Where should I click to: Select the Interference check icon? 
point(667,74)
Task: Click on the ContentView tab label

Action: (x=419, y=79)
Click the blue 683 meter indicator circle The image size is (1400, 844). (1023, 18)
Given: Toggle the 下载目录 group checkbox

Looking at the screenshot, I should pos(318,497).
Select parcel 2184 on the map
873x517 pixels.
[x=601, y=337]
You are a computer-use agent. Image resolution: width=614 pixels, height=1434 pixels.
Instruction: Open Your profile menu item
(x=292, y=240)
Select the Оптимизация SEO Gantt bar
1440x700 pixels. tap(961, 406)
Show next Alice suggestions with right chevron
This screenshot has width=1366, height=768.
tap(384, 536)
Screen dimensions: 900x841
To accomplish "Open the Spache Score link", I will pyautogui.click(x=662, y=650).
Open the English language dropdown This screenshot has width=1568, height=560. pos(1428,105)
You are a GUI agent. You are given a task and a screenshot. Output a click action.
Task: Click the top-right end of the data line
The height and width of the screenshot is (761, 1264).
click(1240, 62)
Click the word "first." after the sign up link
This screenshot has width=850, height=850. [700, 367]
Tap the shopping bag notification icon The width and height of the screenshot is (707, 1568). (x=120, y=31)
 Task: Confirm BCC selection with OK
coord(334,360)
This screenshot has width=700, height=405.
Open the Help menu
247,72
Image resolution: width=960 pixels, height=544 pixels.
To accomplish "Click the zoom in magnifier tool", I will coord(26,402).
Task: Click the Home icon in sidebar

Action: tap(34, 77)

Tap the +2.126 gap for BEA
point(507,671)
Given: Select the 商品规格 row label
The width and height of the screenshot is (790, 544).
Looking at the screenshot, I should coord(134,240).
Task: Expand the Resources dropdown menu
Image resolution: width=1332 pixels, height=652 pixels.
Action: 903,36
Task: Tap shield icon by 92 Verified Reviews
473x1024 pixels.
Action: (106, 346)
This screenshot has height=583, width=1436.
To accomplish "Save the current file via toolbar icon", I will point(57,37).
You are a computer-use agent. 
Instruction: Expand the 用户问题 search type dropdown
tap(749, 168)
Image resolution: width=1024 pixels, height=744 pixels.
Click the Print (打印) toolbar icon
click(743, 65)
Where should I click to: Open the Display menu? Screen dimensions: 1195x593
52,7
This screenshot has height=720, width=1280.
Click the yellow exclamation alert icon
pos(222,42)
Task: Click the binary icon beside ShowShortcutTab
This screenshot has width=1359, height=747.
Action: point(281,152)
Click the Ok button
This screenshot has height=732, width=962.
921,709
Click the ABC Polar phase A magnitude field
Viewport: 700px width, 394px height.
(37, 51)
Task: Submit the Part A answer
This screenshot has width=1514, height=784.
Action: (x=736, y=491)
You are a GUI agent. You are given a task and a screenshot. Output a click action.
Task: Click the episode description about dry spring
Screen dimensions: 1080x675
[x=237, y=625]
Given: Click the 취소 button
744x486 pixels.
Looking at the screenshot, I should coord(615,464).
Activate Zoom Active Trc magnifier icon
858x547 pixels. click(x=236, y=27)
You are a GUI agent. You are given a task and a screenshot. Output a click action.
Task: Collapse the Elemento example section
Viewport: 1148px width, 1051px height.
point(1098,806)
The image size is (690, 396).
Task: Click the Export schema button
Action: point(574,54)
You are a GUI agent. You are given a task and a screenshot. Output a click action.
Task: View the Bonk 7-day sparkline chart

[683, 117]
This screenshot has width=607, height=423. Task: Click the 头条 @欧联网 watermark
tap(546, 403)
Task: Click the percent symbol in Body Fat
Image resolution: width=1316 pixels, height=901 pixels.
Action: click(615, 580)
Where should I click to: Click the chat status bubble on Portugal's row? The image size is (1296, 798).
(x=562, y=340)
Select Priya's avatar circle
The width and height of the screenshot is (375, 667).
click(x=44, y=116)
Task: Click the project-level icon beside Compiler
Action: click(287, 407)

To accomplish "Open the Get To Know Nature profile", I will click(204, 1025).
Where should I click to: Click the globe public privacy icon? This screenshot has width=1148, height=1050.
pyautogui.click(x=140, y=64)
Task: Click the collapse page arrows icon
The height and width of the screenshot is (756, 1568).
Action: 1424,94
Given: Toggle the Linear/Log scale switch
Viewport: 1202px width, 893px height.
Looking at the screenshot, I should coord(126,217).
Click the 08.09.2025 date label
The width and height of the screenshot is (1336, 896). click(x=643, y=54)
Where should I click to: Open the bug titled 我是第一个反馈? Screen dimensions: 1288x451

★ ★ ★ ★

__EXERCISE OBJECTIVE__.
Here the job is to set down exactly the lines of the material above that fall between the one with "Open the Help menu" and the one with "Task: Submit the Part A answer", inclusive, and nothing beyond them.

__SOLUTION FOR THIS EXERCISE__.
Open the Help menu
247,72
Image resolution: width=960 pixels, height=544 pixels.
To accomplish "Click the zoom in magnifier tool", I will coord(26,402).
Task: Click the Home icon in sidebar

Action: tap(34, 77)

Tap the +2.126 gap for BEA
point(507,671)
Given: Select the 商品规格 row label
The width and height of the screenshot is (790, 544).
Looking at the screenshot, I should coord(134,240).
Task: Expand the Resources dropdown menu
Image resolution: width=1332 pixels, height=652 pixels.
Action: 903,36
Task: Tap shield icon by 92 Verified Reviews
473x1024 pixels.
Action: (106, 346)
This screenshot has height=583, width=1436.
To accomplish "Save the current file via toolbar icon", I will point(57,37).
You are a computer-use agent. 
Instruction: Expand the 用户问题 search type dropdown
tap(749, 168)
Image resolution: width=1024 pixels, height=744 pixels.
Click the Print (打印) toolbar icon
click(743, 65)
Where should I click to: Open the Display menu? Screen dimensions: 1195x593
52,7
This screenshot has height=720, width=1280.
Click the yellow exclamation alert icon
pos(222,42)
Task: Click the binary icon beside ShowShortcutTab
This screenshot has width=1359, height=747.
Action: point(281,152)
Click the Ok button
This screenshot has height=732, width=962.
921,709
Click the ABC Polar phase A magnitude field
Viewport: 700px width, 394px height.
(37, 51)
Task: Submit the Part A answer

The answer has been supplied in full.